§ Exercise prompt: An exact transcript of the records is what this task asks for.

§ Excerpted records:
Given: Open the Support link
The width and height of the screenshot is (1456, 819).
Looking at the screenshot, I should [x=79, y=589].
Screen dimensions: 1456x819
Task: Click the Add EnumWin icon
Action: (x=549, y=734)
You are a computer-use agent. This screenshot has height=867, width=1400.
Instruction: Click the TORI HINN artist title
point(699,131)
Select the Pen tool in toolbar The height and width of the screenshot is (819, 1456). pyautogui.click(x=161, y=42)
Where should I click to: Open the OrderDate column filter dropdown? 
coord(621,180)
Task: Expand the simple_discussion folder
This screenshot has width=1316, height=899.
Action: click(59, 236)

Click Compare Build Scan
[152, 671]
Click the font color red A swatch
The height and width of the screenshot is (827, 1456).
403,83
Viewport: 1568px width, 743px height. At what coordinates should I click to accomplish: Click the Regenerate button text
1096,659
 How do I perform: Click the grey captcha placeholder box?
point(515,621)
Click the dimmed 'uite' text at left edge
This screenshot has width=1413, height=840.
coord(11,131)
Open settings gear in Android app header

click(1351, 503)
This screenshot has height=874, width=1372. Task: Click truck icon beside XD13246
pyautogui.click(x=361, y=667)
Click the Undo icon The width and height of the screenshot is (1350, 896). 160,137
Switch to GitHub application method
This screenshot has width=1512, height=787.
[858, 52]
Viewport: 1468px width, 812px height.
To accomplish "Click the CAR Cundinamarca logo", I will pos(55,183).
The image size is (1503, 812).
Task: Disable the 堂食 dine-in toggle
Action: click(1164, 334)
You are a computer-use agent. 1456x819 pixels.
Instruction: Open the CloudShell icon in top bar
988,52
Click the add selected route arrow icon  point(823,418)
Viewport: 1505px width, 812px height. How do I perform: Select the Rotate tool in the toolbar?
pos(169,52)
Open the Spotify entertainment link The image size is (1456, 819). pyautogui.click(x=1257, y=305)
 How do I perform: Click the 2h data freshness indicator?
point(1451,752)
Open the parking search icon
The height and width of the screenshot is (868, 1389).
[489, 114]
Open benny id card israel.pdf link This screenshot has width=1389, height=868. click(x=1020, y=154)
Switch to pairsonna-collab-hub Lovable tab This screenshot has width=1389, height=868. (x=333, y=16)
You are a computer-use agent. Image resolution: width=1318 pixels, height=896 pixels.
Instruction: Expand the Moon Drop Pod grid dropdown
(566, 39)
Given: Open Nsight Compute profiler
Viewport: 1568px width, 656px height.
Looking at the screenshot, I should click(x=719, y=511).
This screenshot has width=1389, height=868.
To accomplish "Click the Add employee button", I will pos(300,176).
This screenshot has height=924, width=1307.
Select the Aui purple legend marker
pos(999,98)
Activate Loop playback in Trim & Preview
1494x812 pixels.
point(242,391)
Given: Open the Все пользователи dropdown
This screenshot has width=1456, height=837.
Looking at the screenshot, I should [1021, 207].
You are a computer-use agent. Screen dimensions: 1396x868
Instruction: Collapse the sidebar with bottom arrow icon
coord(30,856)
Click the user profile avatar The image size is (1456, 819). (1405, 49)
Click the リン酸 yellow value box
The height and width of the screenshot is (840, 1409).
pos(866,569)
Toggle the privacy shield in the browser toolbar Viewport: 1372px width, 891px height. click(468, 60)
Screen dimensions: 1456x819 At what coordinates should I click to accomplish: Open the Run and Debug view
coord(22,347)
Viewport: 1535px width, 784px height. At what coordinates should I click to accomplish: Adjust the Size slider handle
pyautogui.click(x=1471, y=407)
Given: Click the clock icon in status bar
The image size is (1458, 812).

§ Task output:
Given: Open the Support link
The width and height of the screenshot is (1456, 819).
Looking at the screenshot, I should [x=79, y=589].
Screen dimensions: 1456x819
Task: Click the Add EnumWin icon
Action: (x=549, y=734)
You are a computer-use agent. This screenshot has height=867, width=1400.
Instruction: Click the TORI HINN artist title
point(699,131)
Select the Pen tool in toolbar The height and width of the screenshot is (819, 1456). pyautogui.click(x=161, y=42)
Where should I click to: Open the OrderDate column filter dropdown? 
coord(621,180)
Task: Expand the simple_discussion folder
This screenshot has width=1316, height=899.
Action: click(59, 236)

Click Compare Build Scan
[152, 671]
Click the font color red A swatch
The height and width of the screenshot is (827, 1456).
403,83
Viewport: 1568px width, 743px height. At what coordinates should I click to accomplish: Click the Regenerate button text
1096,659
 How do I perform: Click the grey captcha placeholder box?
point(515,621)
Click the dimmed 'uite' text at left edge
This screenshot has width=1413, height=840.
coord(11,131)
Open settings gear in Android app header

click(1351, 503)
This screenshot has height=874, width=1372. Task: Click truck icon beside XD13246
pyautogui.click(x=361, y=667)
Click the Undo icon The width and height of the screenshot is (1350, 896). 160,137
Switch to GitHub application method
This screenshot has width=1512, height=787.
[858, 52]
Viewport: 1468px width, 812px height.
To accomplish "Click the CAR Cundinamarca logo", I will pos(55,183).
The image size is (1503, 812).
Task: Disable the 堂食 dine-in toggle
Action: click(1164, 334)
You are a computer-use agent. 1456x819 pixels.
Instruction: Open the CloudShell icon in top bar
988,52
Click the add selected route arrow icon  point(823,418)
Viewport: 1505px width, 812px height. How do I perform: Select the Rotate tool in the toolbar?
pos(169,52)
Open the Spotify entertainment link The image size is (1456, 819). pyautogui.click(x=1257, y=305)
 How do I perform: Click the 2h data freshness indicator?
point(1451,752)
Open the parking search icon
The height and width of the screenshot is (868, 1389).
[489, 114]
Open benny id card israel.pdf link This screenshot has width=1389, height=868. click(x=1020, y=154)
Switch to pairsonna-collab-hub Lovable tab This screenshot has width=1389, height=868. (x=333, y=16)
You are a computer-use agent. Image resolution: width=1318 pixels, height=896 pixels.
Instruction: Expand the Moon Drop Pod grid dropdown
(566, 39)
Given: Open Nsight Compute profiler
Viewport: 1568px width, 656px height.
Looking at the screenshot, I should click(x=719, y=511).
This screenshot has width=1389, height=868.
To accomplish "Click the Add employee button", I will pos(300,176).
This screenshot has height=924, width=1307.
Select the Aui purple legend marker
pos(999,98)
Activate Loop playback in Trim & Preview
1494x812 pixels.
point(242,391)
Given: Open the Все пользователи dropdown
This screenshot has width=1456, height=837.
Looking at the screenshot, I should [1021, 207].
You are a computer-use agent. Screen dimensions: 1396x868
Instruction: Collapse the sidebar with bottom arrow icon
coord(30,856)
Click the user profile avatar The image size is (1456, 819). (1405, 49)
Click the リン酸 yellow value box
The height and width of the screenshot is (840, 1409).
pos(866,569)
Toggle the privacy shield in the browser toolbar Viewport: 1372px width, 891px height. click(468, 60)
Screen dimensions: 1456x819 At what coordinates should I click to accomplish: Open the Run and Debug view
coord(22,347)
Viewport: 1535px width, 784px height. At what coordinates should I click to accomplish: Adjust the Size slider handle
pyautogui.click(x=1471, y=407)
Given: Click the clock icon in status bar
The image size is (1458, 812).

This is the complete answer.